ASSIGNED TASK:
Once you have located the line containing "The height and" in the material below, return it exactly along with each line after it through the line containing "Open the Twitter".

DATASET:
____________________

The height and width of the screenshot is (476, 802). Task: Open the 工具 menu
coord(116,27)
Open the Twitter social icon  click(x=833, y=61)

____________________

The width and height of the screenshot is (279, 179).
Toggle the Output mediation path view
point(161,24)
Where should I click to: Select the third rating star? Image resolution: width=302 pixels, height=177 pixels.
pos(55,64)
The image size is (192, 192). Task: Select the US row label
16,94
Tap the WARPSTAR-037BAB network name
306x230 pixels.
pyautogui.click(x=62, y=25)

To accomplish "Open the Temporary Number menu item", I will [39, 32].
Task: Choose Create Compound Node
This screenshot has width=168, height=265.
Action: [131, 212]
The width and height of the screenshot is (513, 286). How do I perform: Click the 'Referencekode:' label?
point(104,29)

____________________

SOLUTION FOR THIS TASK:
The height and width of the screenshot is (476, 802). Task: Open the 工具 menu
coord(116,27)
Open the Twitter social icon  click(x=833, y=61)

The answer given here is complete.